Forty Years Ago
A memorial service to some fallen buddies in Vietnam was initiated by Bob Tagliola here. Tagliola, a lifelong Forest Park native, served four months in ‘Nam when he was granted leave to attend the funeral of a relative. This occurred relatively early in the war. On his return he learned that a number of his company had been killed or wounded in battle. He wrote to Father Joseph LeVoy of St. Bernardine Church requesting a funeral Mass for the dead; out of respect for his lost buddies, and to offer thanks that he had been spared. Request carried out with heartfelt emotion.
From the Oct./Nov. 1966 issues of the Forest Park Review
Thirty Years Ago
Before there was a Circle Theater, a great American play was performed on the Proviso High School stage late in l976. Brian Fippinger of Forest Park, played a lead role — that of stage manager-narrator – in Thornton Wilder’s 1938 classic Pulitzer Prize-winning drama, “Our Town.” Ostensibly, the play depicts everyday life in the fictional town of Grovers Corners, N.H. In truth, it deals masterfully with things eternal and simple that seemingly passes through us during something called the quotidian.

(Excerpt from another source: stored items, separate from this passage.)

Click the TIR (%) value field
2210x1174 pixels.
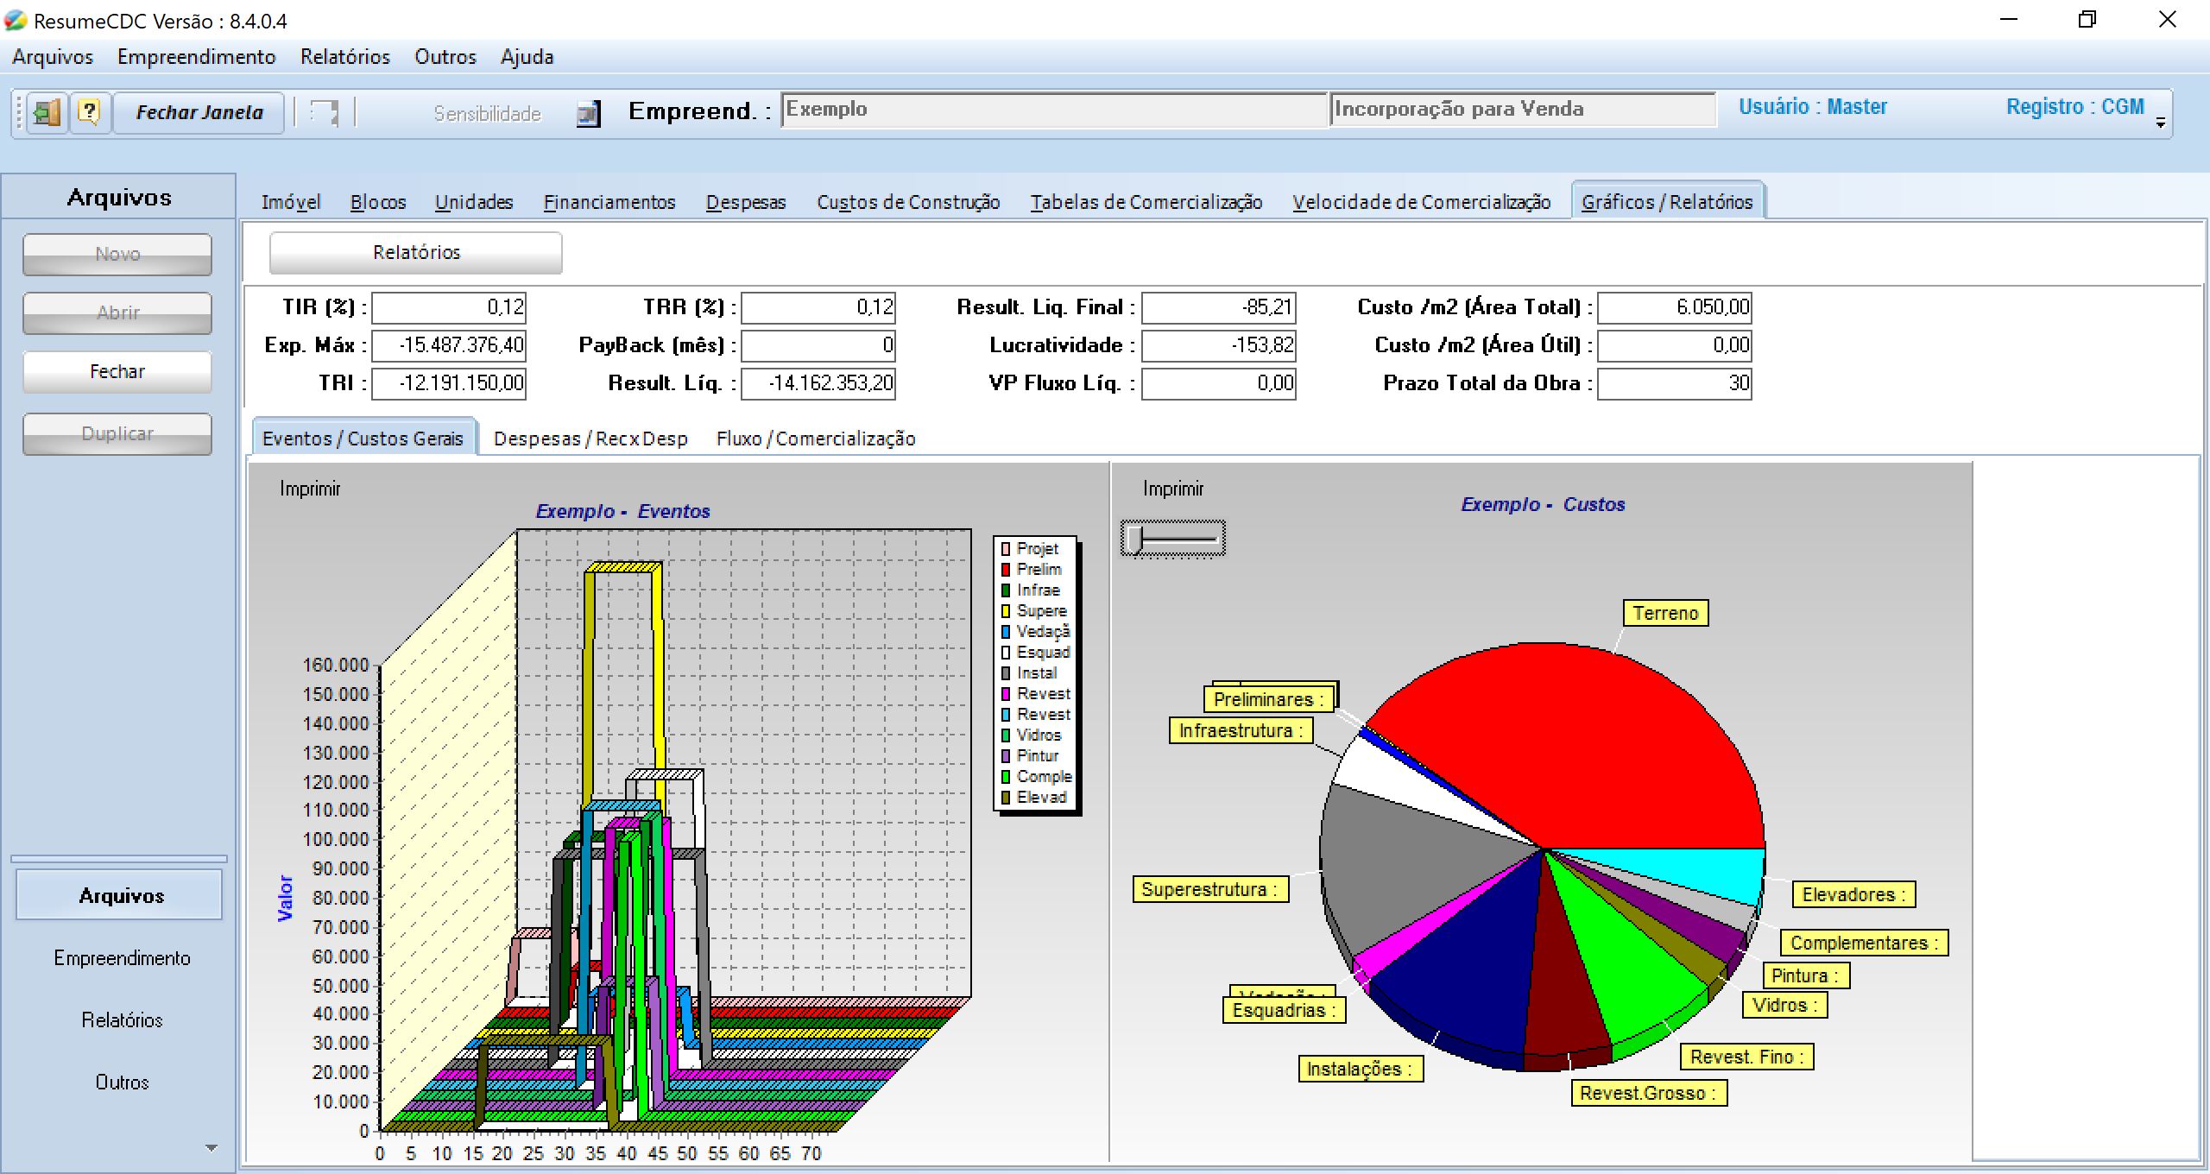point(448,307)
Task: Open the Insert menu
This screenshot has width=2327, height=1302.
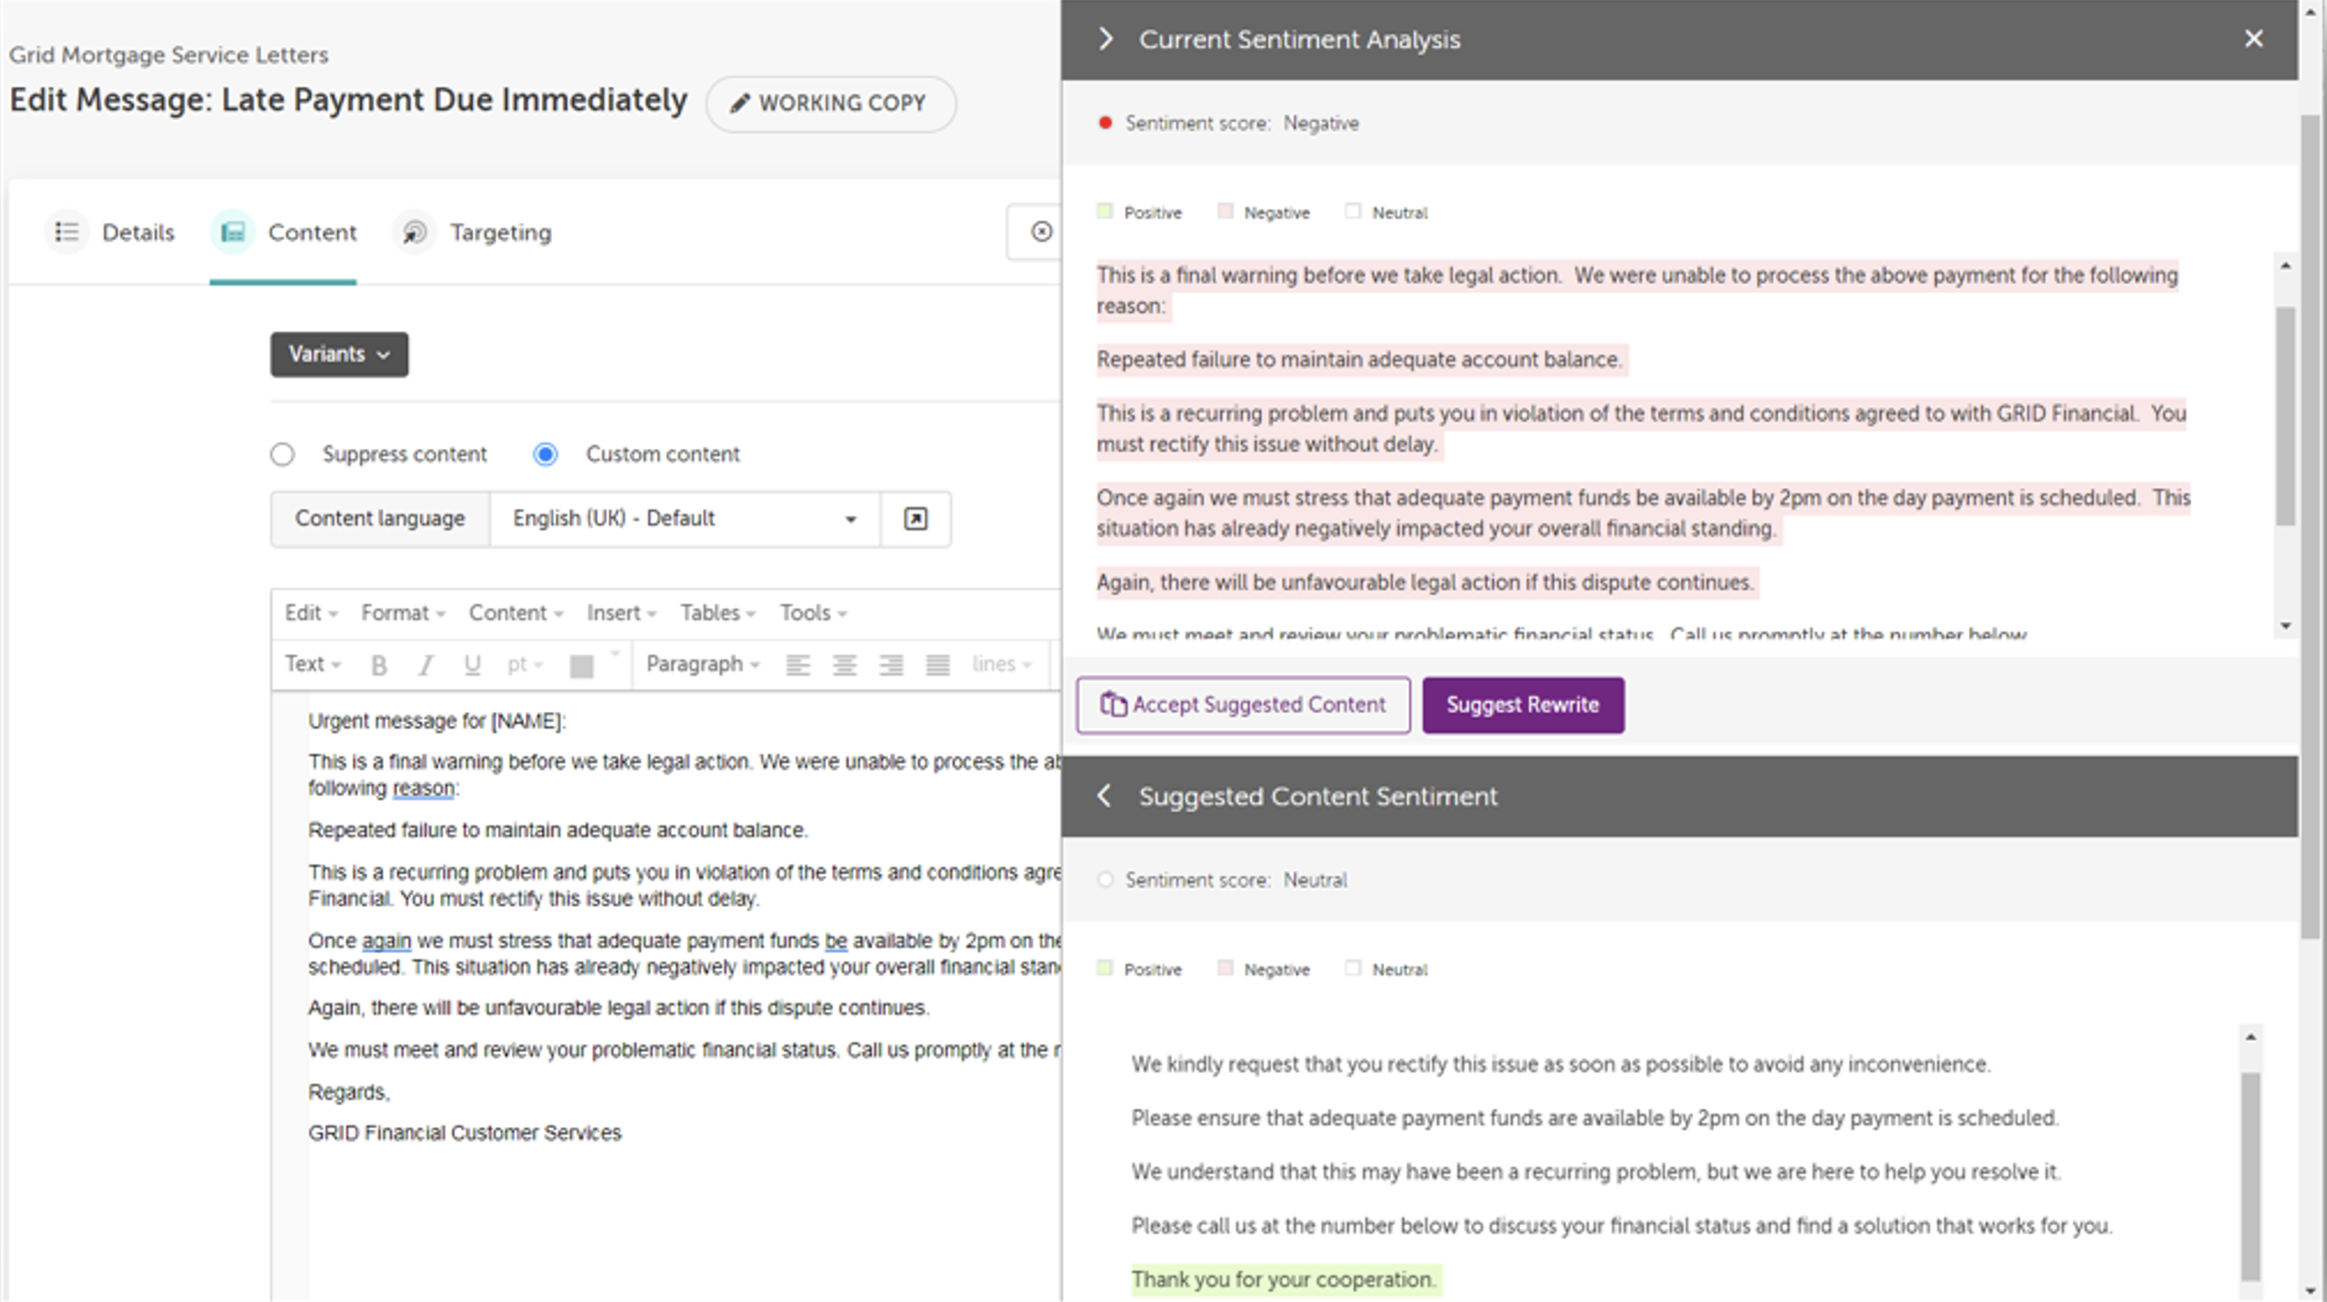Action: pyautogui.click(x=621, y=614)
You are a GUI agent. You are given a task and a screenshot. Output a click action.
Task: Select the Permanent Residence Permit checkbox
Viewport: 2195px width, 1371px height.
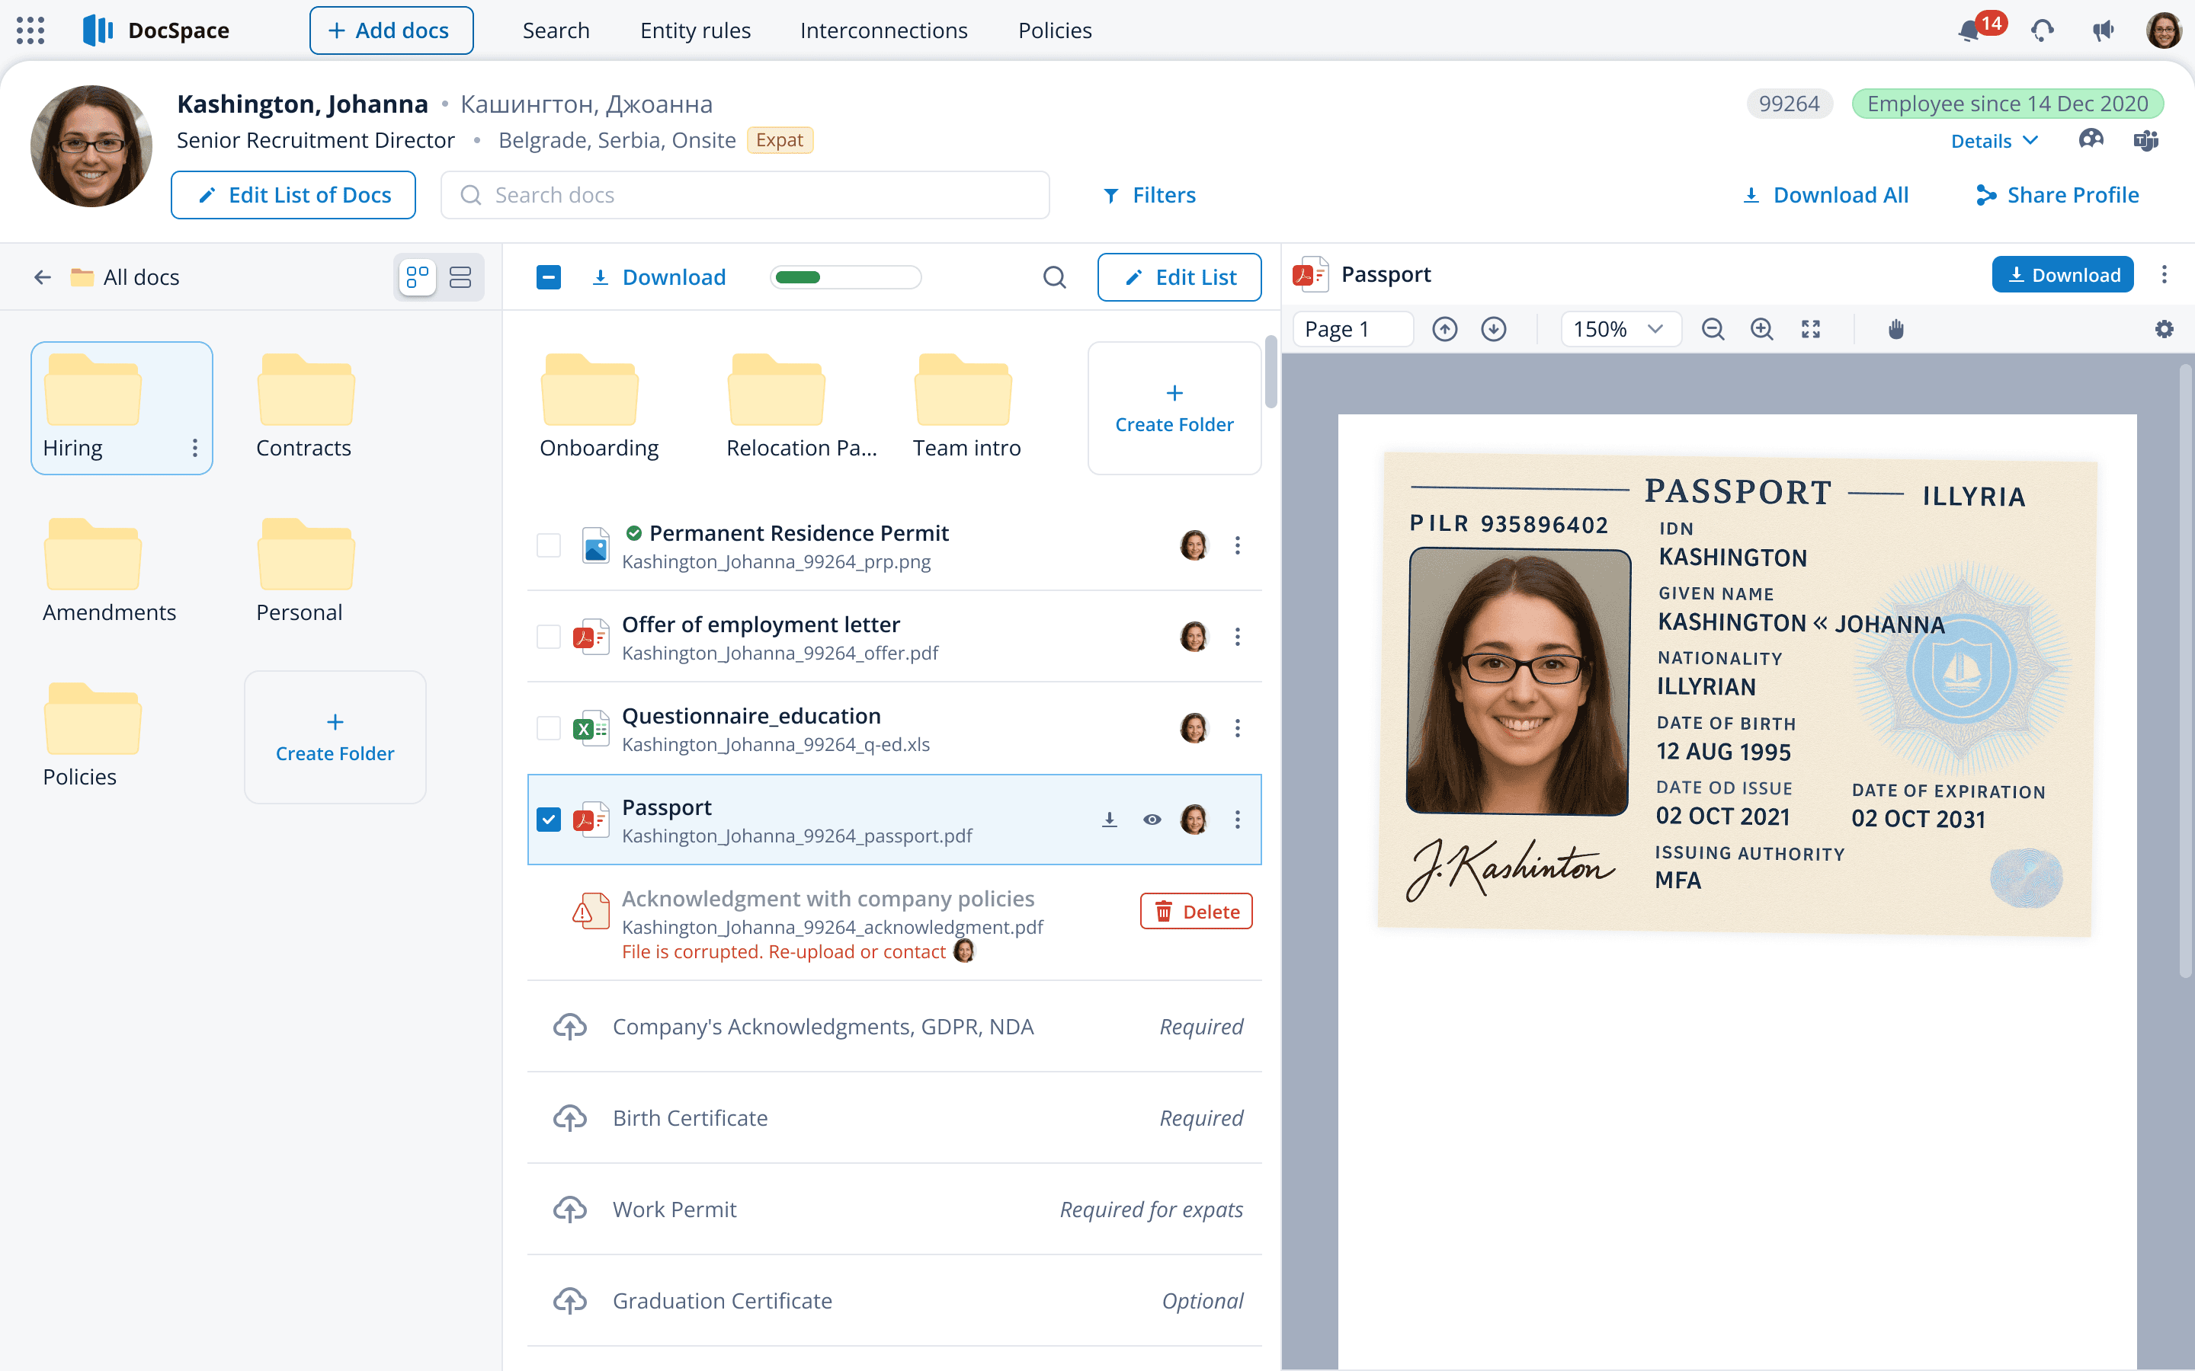pos(549,545)
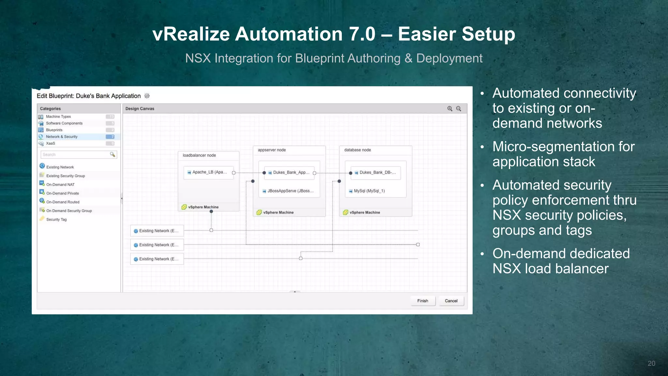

Go away alone somewhere with the book and slowly and thoughtfully fall into the story as it unfolds. If you don’t care to read all three acts (they’re brief) then read Act III. Let it happen to you. It’s a small education, and its background is time itself, passing. Read it. Then see it.
From the Nov. 10, 1976, Forest Park Review
Twenty Years Ago
“Guess who I ran into at Dunkin’ Donuts?” could’ve asked the cabdriver. After downing a donut and cup of coffee at 11:30 on a Monday morning, a customer got into his car, put it in reverse and rammed a taxi carrying two persons. The cabbie then veered into the store window showering glass and sundry debris onto counters, into coffee cups and over customers. Meanwhile, out in the parking lot, the instigator threw it into reverse again, this time slamming it into a telephone pole. A man in the cab and a woman in the store were treated at the hospital. Time to call “Board Up.”
From the Nov. 5, 1986, Forest Park Review
Ten Years Ago
Am reading the start of a Bill Lichtenberg column (Oct. 23, 1996) and have concluded that he may be the most honest of all who pass ourselves off as local columnists. (Apologies to John Rice, Jackie Schulz and Jim Murray.) Here are his first two or three paragraphs:
“It’s fair to say I don’t understand all aspects of why things are the way they are. I am, by necessity, just a casual observer in most of the various processes. [Aren’t we all?] I’m fluent in the basics: walking, talking, eating, sleeping and asking questions. In addition, I can operate a motor vehicle, handle an ATM transaction, order food at the drive-thru, dial a telephone, manipulate a computer and have at least a million other simple talents that qualify me as average. [Sounds like Everyman speaking.]
“Being average, I like to think I’m resourceful and self-reliant. When encountering an unknown or a breakdown I take a shot at figuring out what’s wrong and how to right it — using my common sense, reading ability, prior experience and past mistakes as a guide. In most encounters, this system serves me well. When it fails, I ask for help from an expert.” After all, they’re professionals, and I’m paying them.
Lichtenberg goes on to make his point: that he, like all of us to whatever degree, must rely on others, no matter how self-reliant we think we are. We are all interdependent, not independent. He closed this column with a “Thanks” to an anonymous “John” and an apology for very likely under-appreciating John and his service, whatever it may have been. Bill, presumably, had to go in search of yet someone else to help him handle life’s innumerable necessities.